The CO₂/NO_x emission ratio is higher in 2018 relative to 2005 for the US, China, and India (Fig. 3b), which reflects a gradual decoupling of AQ emissions from energy production possibly reflecting the adoption of clean air technologies and a shift in sectoral composition²⁵. The CO₂/NO_x ratio for the US has stabilized to 0.35 PgC/TgN during the time period. The sectoral emission ratios for the US were higher in power sector (0.42–0.58 PgC/TgN) than the combustion (0.22–0.3 PgC/TgN) and transportation sector (0.15–0.2 PgC/TgN), while the flattened ratio trend in 2016–2018 is largely driven by the transportation and power sectors (Supplementary Fig. S3). The current estimate of about 0.35 PgC/TgN is consistent with other developed countries such as Europe and Japan. This plateau could indicate that AQ reductions are nearly saturated in the Q3 phase. By contrast, in most developing countries including Vietnam, Iran (not shown), and China, the emission ratio continues to increase. The rapid increase in China’s emission ratio until 2016 and flattened trends afterward are driven largely by power sectors, followed by transportation. However, the difference in the emission ratio between the US and China has narrowed from 0.07 TgC/TgN to less than 0.03 TgC/TgN from 2005 to 2018. India’s ratio has improved by about 20% but is still substantially less than either China or the US.

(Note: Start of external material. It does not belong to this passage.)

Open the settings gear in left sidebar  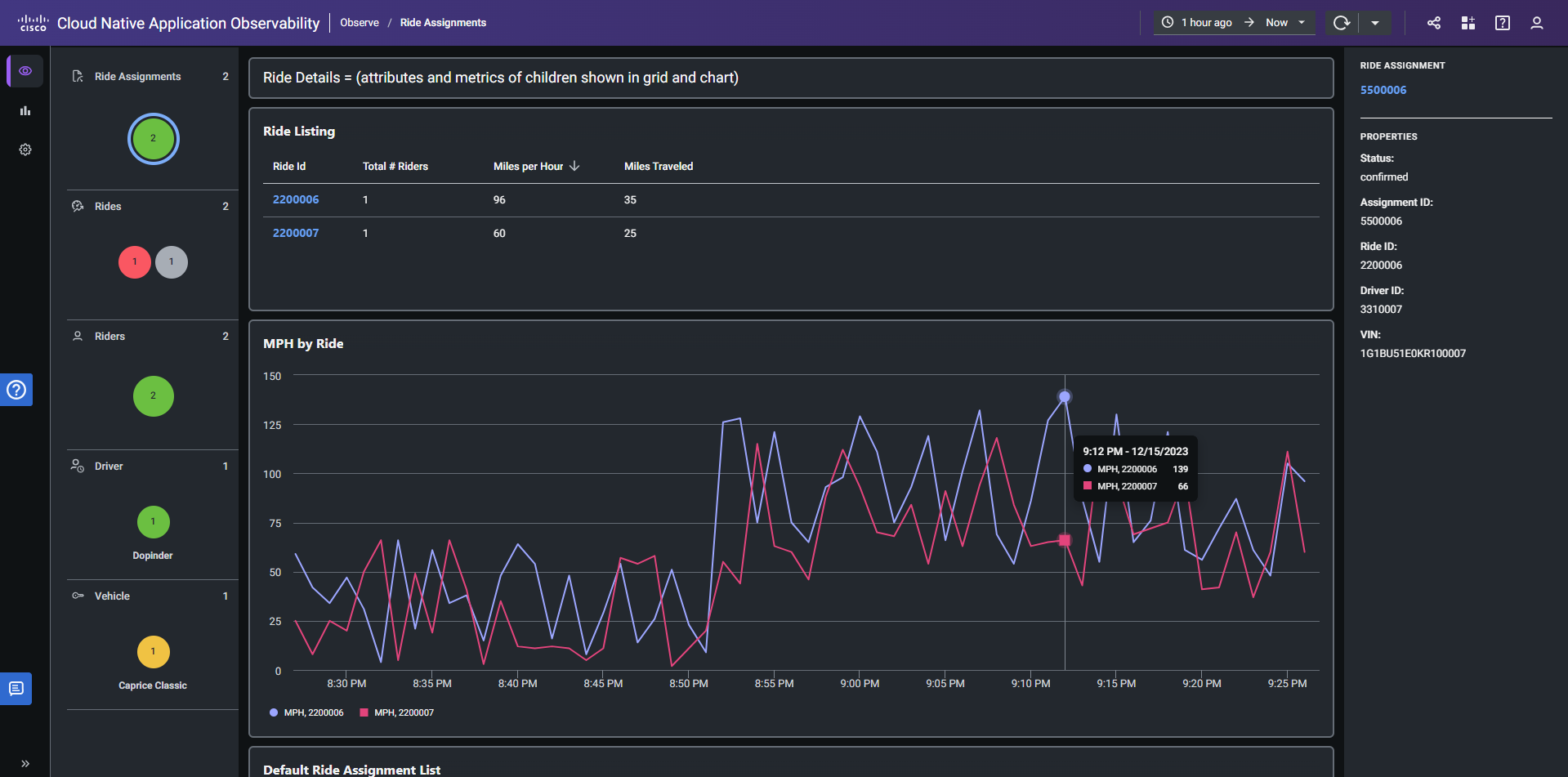point(25,150)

The GHG-AQ emission ratio tends to increase with GDP, demonstrating the coupling between economic development and technology improvement informed by AQ and carbon mitigation (Supplementary Fig. S3). There are differences between the emission ratio for countries at the same GDP. For example, India’s GDP in 2018 is about the same as China’s in 2005 (approximately 2.5 trillion US$) as are their emission ratios, population (1.30 billion in China in 2005 and 1.35 billion in India in 2018) and per capita GDP. On the other hand, GDP in China in 2018 is close to the US in 2005 (roughly 1.35 trillion US$), but the emission ratio is higher for China in 2018 than the US in 2005. For example, the emission ratio in China’s power sector in 2018 is about 0.57 TgC/TgN, which is comparable to the US emission ratio of 0.59 TgC/TgN, but is substantially higher than the US emission ratio in 2005 (0.42 TgC/TgN) for the same sector (Supplementary Fig. S3). The parity in emission ratio suggests that a country can adopt modern industrial technology allowing them to accelerate its MEKC trajectory.

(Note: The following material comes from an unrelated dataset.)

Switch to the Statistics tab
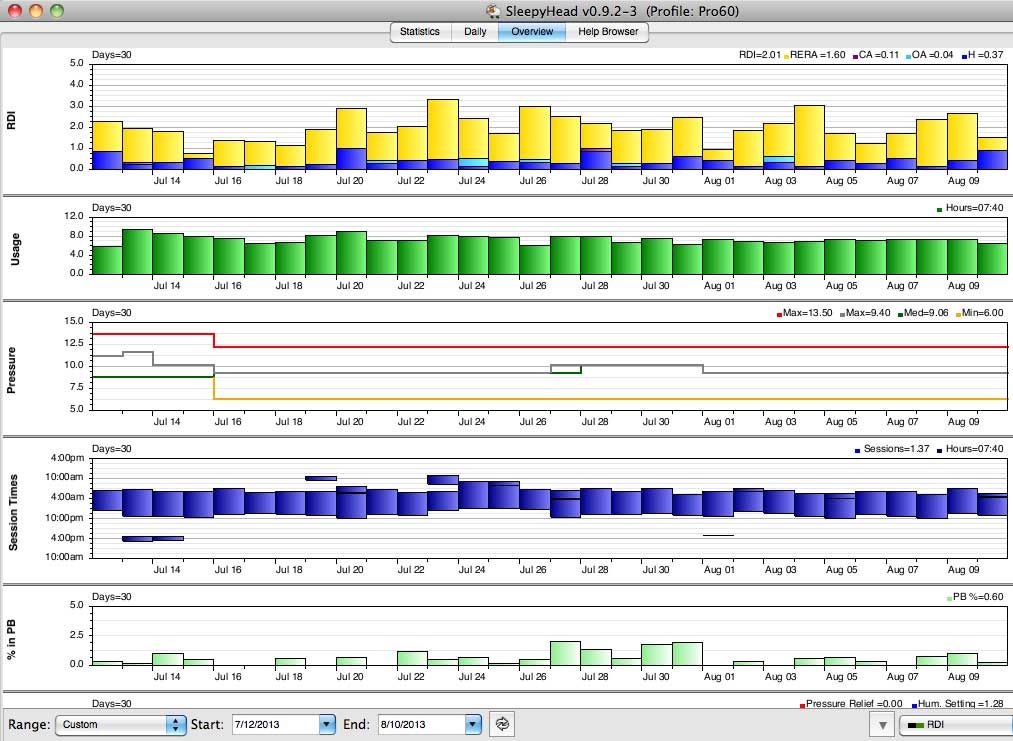 (x=419, y=31)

The choice of inventories affects the decadal emission trajectories (Supplementary Fig. S4). The trend in sign for India, China, and the US are consistent between inventories. Nevertheless, the magnitude of FFCO₂ differs by up to about 10% at country scale, with even larger differences at smaller scales. Our top-down NO_x emissions provide unique information on the trajectories, such as smooth gradual changes for India during 2005–2018 and flat emissions since 2016 for China, but tend to be smoother than the EDGAR emissions (Supplementary Fig. S4). Because of strong observational constraints by assimilated satellite measurements, the choice of prior emissions has a reduced influence on the optimized NO_x emissions^42,45. Consequently, top-down NO_x emissions represent both a potential benchmark for bottom-up estimates and a way to reduce latency for the recent past, while providing improved estimates, especially in regions where global inventories lack accurate and timely activity data and emission factors⁴³.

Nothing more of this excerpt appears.